▶ [TASK DIRECTIONS]
Update the data from its start through the line that contains "Action: coord(196,36)", changing "green" to "blue" and leaving everything else the same. Don't include the pictures in your answer.
*** SUPPLIED ENTRIES ***
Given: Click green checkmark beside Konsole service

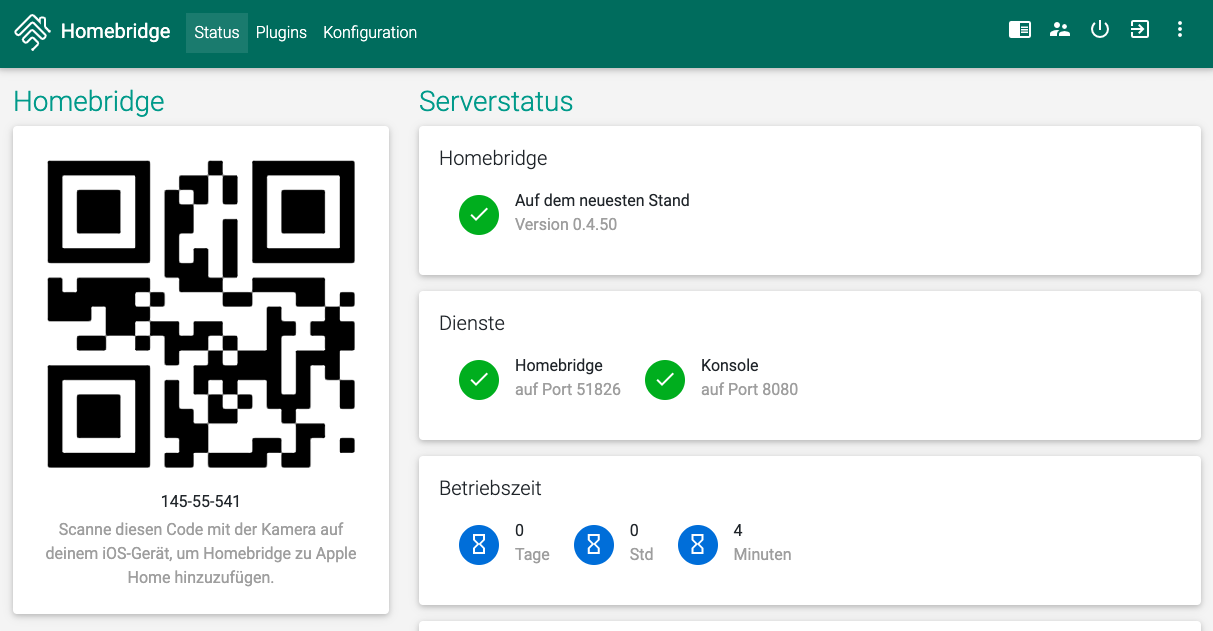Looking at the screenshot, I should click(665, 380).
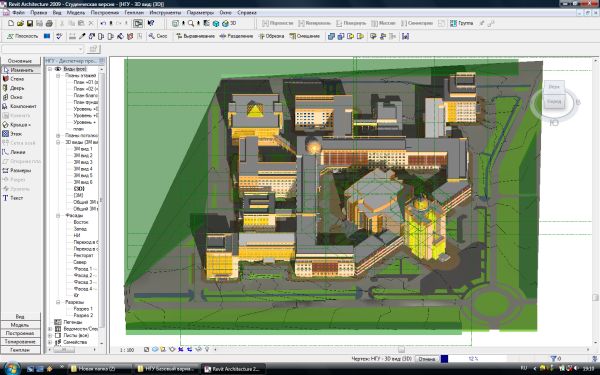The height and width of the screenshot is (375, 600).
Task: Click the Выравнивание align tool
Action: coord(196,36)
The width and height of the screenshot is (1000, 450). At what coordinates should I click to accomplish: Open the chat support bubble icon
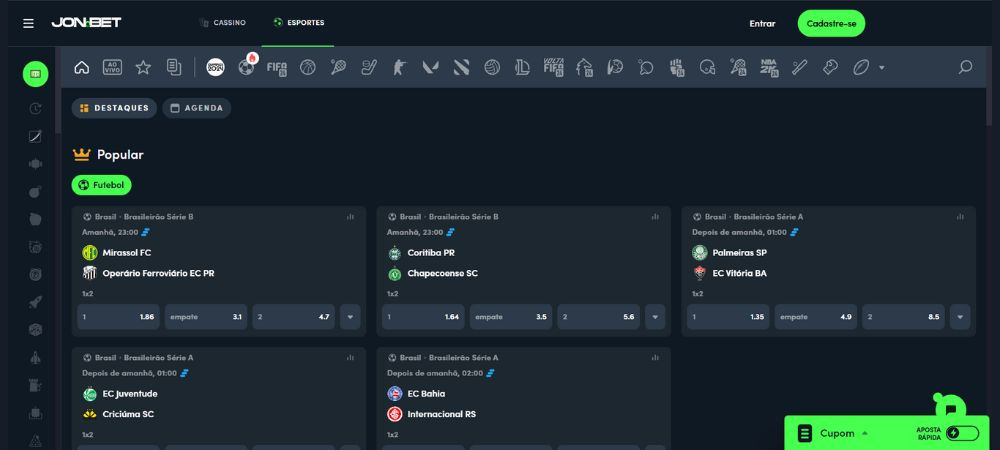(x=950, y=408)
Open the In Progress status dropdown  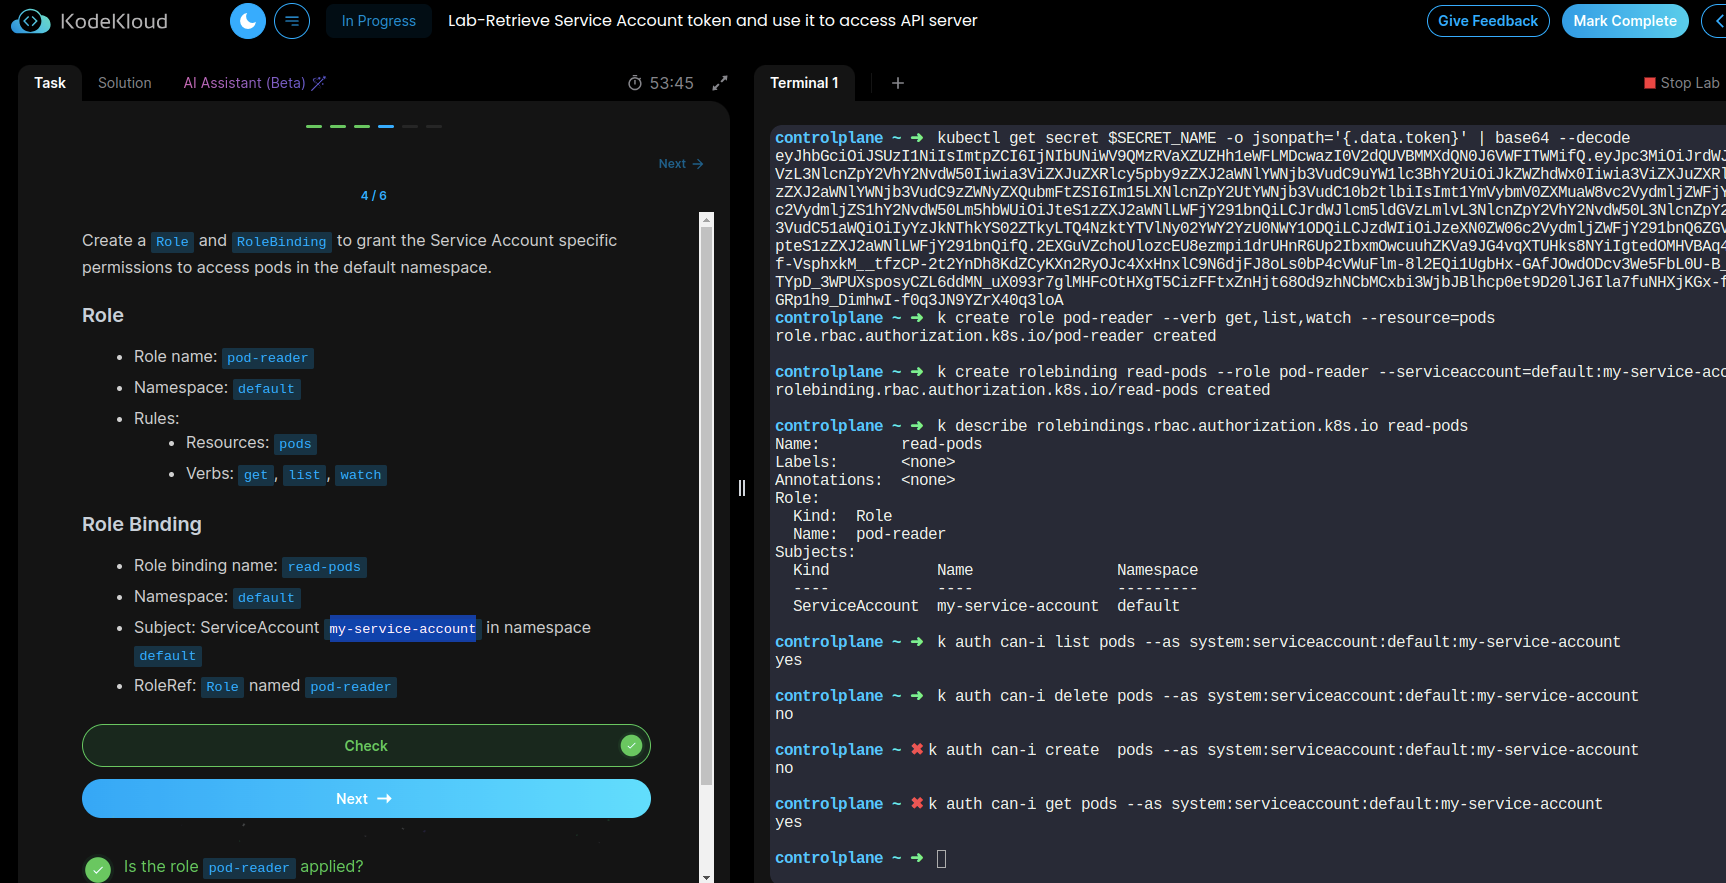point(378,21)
***
▶ [SOLUTION]
Given: Click blue checkmark beside Konsole service

Looking at the screenshot, I should click(665, 380).
The height and width of the screenshot is (375, 600).
Task: Click the Выравнивание align tool
Action: coord(196,36)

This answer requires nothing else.